Undeterred, the race then commissioned a second computer (which happened to be the Earth) that would calculate the ultimate question. After a couple of 10 million year attempts, the ultimate question was determined to be “What do you get when you multiply six by nine”. Of course, Adams never claimed that the universe made sense.

To my mind, this is an excellent demonstration of the difference between reporting and analytics. The accurate answer (report) provided a result, but not meaning. Further analytics were necessary to determine context.

Like many information technology terms (Big Data, machine learning, CRM) Business Intelligence (BI) is one of those umbrella terms that many people use regularly without fully understanding its meaning. BI is comprised of many tools that help to glean information and insights from raw data. Thus, an ETL package that moves data from one location to another is just as much a BI tool as is a fancy looking infographic. Combine this lack of clarity with the overloading of the term “reporting, and we wind up with some real confusion in this space.

Reporting is the process of using data to highlight things or trends that have already happened. This can be contrasted with monitoring, which does the same for things that are happening now, and predictive analytics, which tries to predict what will happen in the future based on the same data. The difference between reporting and monitoring is only one of data latency, and as such, monitoring is often referred to as real time reporting, which further muddies the water. However, for the purposes of this article, I want to focus on historical reporting.

Reports are typically one of two types, either operational or analytical. Tools that are good at producing one type are typically not so good at producing the other. What’s the difference? Operational reports are designed to provide information that we know we need, and analytical reports are designed to help us discover things that we didn’t know, or to help answer unanticipated questions. Operational reports are typically designed to be printed. They are typically well paginated, pixel perfect, and provide a single view of the data within any given report. Analytical reports are just the opposite. They are designed with visuals as a starting point, but allow for the ability to pivot on or drill down into the data as appropriate to answer ad-hoc questions. Printing is typically a weakness for analytical reports, whereas drilldown is a weakness for operational reports.

Both report types have their place but they both have very different design point. The data that backs an operational report should ideally be relatively flat, as that best reflects the report layout and helps with performance. Conversely, cubes and data models exist simply because a flat data structure does not adequately support analytical reporting. With analytical reporting, a user may at any point decide to view quantitative data (a measure) through the lens of a different facet (dimension). This difference is so great, that we need a different type of engine to support it. OLAP cubes and tabular models are both examples of this.

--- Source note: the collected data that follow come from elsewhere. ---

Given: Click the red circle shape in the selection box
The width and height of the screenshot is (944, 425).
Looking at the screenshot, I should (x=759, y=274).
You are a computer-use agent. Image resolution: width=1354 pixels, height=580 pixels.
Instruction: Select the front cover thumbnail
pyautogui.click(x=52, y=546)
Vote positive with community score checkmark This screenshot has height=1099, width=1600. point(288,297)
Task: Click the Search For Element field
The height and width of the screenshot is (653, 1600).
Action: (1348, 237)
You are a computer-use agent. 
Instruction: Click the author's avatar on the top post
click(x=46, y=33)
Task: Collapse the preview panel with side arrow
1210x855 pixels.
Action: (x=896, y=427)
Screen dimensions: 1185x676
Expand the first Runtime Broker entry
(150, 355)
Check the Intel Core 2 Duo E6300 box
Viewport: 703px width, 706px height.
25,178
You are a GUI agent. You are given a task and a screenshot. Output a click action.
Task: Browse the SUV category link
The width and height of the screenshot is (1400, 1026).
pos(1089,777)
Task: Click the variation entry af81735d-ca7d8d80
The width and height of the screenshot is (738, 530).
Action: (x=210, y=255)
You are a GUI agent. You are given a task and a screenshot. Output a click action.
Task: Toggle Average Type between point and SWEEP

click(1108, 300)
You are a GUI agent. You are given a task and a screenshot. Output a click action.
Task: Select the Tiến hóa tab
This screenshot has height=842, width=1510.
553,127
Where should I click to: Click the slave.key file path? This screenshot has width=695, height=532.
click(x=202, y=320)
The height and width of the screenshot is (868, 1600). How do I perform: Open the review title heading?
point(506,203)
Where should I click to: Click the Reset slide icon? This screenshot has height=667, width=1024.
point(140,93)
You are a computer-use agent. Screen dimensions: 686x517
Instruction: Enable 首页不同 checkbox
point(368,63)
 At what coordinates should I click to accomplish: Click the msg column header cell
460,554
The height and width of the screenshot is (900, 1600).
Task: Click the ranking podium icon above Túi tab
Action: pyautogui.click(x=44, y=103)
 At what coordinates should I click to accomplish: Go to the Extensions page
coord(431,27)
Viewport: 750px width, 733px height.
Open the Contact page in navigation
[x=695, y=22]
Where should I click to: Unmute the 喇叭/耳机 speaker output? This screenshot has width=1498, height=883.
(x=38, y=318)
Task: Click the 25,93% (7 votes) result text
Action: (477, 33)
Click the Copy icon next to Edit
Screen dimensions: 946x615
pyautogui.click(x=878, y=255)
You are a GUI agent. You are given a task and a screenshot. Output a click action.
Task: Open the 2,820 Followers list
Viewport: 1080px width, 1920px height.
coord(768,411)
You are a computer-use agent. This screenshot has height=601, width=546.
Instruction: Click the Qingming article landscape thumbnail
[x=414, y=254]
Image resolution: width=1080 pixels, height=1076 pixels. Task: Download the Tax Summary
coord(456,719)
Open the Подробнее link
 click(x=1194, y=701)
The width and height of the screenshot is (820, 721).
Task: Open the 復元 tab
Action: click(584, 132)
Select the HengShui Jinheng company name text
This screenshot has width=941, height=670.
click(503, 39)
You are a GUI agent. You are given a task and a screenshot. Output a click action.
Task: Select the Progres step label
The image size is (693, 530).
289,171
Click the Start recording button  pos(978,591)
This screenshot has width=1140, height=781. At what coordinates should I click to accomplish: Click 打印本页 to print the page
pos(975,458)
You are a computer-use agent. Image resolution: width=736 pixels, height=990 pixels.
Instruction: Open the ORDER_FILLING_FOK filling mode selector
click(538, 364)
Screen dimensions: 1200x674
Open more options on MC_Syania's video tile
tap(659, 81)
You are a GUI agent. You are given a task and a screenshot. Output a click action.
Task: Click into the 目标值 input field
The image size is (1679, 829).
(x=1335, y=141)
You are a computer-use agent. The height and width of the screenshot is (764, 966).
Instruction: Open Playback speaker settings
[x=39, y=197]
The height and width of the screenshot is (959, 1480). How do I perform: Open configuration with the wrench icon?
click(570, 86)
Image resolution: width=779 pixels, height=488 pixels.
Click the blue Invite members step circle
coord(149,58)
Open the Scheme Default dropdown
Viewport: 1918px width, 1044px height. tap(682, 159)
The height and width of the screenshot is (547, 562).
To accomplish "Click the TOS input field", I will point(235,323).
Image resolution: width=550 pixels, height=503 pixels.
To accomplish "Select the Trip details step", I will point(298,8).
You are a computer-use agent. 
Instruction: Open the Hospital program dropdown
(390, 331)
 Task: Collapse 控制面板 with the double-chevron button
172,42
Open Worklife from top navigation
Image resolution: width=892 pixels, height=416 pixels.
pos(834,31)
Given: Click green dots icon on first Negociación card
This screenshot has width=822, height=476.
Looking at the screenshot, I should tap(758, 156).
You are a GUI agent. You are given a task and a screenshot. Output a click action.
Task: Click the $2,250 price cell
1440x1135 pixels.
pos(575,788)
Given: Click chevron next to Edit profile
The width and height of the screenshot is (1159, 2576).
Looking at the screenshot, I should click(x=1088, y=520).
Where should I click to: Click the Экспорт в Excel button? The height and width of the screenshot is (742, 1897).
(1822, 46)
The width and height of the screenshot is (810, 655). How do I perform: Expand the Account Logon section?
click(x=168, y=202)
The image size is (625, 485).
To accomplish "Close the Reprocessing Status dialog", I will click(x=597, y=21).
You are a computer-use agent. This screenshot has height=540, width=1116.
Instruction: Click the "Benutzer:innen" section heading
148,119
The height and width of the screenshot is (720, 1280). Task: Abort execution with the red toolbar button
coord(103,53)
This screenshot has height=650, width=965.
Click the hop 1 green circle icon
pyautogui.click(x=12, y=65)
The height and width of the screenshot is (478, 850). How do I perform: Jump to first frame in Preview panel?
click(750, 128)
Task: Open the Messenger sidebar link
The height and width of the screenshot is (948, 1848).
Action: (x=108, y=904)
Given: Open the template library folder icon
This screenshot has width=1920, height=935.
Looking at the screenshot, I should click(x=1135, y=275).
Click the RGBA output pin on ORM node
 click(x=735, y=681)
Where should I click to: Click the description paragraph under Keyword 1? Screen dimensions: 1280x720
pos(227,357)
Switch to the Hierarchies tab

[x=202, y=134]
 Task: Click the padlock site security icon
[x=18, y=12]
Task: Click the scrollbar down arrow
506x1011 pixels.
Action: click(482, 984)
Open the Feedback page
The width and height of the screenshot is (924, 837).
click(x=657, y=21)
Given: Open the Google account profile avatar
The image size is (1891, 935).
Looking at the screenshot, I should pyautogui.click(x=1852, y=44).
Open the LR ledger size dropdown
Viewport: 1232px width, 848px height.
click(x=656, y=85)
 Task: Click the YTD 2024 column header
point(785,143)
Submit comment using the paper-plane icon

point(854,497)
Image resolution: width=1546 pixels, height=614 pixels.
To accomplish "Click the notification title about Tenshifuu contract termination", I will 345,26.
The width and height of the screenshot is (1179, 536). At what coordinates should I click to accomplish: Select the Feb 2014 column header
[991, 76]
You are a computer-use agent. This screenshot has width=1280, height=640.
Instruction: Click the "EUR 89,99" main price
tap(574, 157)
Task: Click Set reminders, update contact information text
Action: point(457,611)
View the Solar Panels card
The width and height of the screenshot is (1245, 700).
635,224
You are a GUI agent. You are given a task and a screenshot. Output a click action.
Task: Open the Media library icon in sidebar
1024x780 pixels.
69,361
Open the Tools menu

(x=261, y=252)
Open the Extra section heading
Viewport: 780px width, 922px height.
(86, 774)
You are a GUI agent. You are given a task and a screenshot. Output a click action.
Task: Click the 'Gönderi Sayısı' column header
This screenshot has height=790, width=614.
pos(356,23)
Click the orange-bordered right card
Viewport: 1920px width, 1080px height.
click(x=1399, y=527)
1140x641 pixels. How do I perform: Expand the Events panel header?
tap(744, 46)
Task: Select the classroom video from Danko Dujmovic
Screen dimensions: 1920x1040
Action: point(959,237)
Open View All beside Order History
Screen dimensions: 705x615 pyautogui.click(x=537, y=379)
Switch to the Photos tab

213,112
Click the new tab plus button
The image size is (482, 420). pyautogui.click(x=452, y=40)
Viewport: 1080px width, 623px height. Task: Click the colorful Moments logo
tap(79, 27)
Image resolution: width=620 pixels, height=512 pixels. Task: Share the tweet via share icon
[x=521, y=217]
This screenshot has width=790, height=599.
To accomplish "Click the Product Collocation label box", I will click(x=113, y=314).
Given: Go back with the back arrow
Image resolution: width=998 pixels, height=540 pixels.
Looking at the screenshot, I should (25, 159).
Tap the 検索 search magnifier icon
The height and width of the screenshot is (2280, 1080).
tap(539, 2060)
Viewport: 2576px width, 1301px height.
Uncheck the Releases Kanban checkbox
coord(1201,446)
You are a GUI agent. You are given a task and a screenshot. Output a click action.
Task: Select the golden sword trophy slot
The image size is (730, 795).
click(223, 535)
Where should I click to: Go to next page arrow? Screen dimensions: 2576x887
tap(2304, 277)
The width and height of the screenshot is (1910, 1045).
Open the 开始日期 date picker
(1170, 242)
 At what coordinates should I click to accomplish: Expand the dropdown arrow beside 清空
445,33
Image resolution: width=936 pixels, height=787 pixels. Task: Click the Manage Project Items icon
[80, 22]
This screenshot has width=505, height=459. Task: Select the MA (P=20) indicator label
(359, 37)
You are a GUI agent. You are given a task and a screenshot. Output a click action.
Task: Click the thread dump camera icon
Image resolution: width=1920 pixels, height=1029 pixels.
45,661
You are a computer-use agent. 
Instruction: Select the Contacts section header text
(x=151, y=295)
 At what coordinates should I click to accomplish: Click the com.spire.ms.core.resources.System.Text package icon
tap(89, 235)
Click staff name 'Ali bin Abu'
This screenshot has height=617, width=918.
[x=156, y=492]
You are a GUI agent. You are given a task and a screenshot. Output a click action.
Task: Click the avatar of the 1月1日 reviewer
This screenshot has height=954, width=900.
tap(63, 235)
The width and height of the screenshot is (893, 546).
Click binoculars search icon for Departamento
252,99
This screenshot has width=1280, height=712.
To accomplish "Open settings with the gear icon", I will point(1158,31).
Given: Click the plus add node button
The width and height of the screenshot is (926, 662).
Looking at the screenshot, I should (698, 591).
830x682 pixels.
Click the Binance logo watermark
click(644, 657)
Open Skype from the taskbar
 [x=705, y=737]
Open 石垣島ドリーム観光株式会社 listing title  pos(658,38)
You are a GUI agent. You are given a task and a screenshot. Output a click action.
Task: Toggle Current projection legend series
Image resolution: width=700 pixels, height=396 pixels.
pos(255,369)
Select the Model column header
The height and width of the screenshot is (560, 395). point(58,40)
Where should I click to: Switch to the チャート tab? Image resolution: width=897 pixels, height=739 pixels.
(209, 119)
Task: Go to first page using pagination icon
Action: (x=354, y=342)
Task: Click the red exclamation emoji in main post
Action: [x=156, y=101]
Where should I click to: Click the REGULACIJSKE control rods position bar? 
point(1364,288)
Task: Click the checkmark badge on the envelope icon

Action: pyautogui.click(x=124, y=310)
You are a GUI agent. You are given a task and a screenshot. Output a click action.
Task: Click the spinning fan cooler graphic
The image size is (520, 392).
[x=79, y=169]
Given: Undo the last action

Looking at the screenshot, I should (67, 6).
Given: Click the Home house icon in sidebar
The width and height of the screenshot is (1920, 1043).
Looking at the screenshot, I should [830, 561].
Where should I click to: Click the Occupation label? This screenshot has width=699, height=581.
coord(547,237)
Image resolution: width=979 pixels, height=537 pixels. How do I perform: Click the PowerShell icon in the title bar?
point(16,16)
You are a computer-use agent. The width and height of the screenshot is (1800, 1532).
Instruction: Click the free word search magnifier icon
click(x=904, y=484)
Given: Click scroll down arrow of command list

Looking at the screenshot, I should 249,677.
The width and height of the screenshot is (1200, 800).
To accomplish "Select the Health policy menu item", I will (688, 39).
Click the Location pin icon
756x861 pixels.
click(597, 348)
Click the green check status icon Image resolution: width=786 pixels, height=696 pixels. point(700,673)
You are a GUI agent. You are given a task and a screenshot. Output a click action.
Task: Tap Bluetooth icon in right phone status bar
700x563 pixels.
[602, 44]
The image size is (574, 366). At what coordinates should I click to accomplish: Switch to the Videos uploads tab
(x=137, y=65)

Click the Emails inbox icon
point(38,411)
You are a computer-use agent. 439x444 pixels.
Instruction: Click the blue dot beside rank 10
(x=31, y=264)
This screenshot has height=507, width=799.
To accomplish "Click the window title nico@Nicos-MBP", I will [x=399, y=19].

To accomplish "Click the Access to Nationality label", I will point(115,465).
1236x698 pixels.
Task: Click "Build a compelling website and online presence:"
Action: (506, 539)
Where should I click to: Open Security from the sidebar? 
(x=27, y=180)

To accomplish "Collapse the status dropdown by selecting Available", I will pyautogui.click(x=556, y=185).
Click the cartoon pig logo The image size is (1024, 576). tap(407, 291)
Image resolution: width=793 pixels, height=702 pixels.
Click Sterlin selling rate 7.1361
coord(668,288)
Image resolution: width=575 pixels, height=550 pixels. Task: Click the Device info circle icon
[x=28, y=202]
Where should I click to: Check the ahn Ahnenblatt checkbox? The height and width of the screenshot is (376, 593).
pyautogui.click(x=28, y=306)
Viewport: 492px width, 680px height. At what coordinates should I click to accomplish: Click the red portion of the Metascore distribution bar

Another difference is the data that is necessary to support both report types. Operational reports tend to concern themselves with various levels of subtotals per the predefined facets. In a case like that, the data mart that backs the report only needs to store those subtotals. The granularity, or resolution of the data stored in the data mart does not need to exceed that of report that references it. Analytical reporting is different. Since users will be expected to drill down on data, from on dimension to another, or to filter the data according to increasingly granular facets, it is critical to store all of the data in the data mart backing the data model. We don’t know the level of resolution the analyst will need; therefore, all detail is required.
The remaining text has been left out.